» **The problem**
List every line below containing "will".

Items listed in a dataset:
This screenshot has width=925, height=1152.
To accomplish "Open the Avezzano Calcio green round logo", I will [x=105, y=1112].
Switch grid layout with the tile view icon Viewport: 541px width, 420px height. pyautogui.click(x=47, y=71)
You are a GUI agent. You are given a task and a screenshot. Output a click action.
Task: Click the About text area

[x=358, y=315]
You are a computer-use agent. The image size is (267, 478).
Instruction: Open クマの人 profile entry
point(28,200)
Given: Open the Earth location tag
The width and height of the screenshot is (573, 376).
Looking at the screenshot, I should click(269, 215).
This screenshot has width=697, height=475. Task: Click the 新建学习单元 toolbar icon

...

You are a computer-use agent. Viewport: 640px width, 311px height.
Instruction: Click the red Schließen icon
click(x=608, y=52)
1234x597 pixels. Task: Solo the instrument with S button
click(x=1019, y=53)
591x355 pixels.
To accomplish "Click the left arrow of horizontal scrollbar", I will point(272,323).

---

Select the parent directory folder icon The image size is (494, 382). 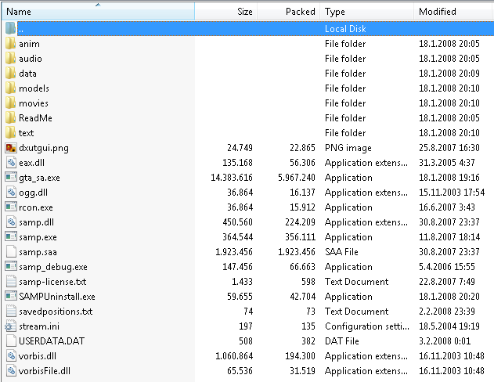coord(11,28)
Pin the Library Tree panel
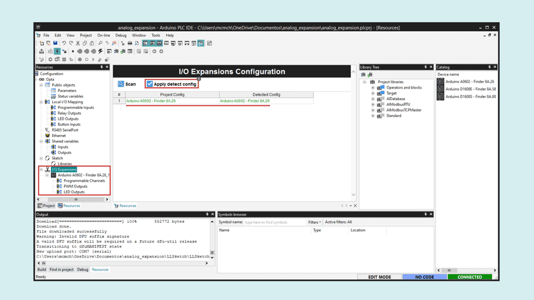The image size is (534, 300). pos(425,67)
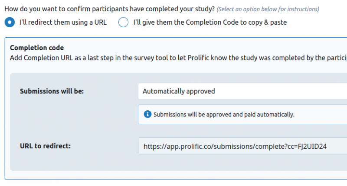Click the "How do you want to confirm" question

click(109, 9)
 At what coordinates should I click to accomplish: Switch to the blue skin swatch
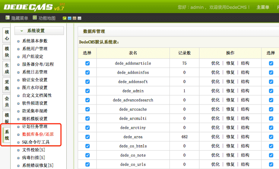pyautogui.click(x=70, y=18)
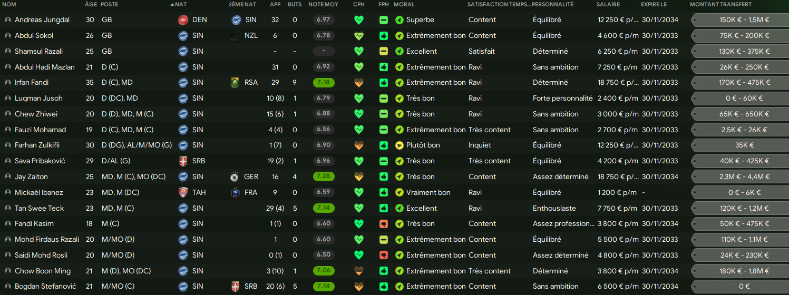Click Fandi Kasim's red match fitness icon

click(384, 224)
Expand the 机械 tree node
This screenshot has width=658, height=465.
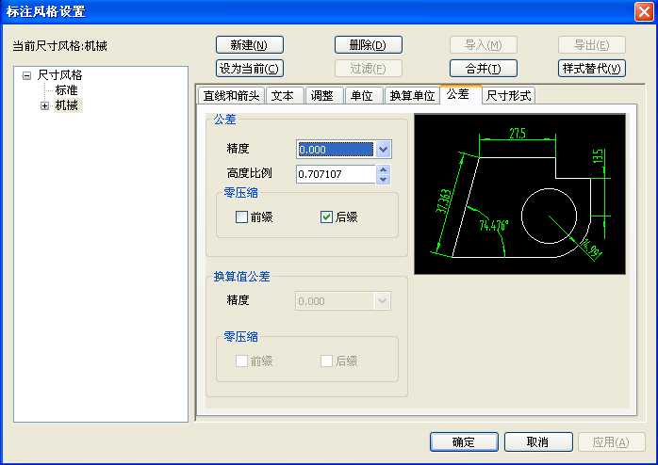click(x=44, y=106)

» **Result**
To accomplish "Open the Avezzano Calcio green round logo", I will [x=105, y=1112].
To accomplish "Click the left arrow of horizontal scrollbar", I will point(272,323).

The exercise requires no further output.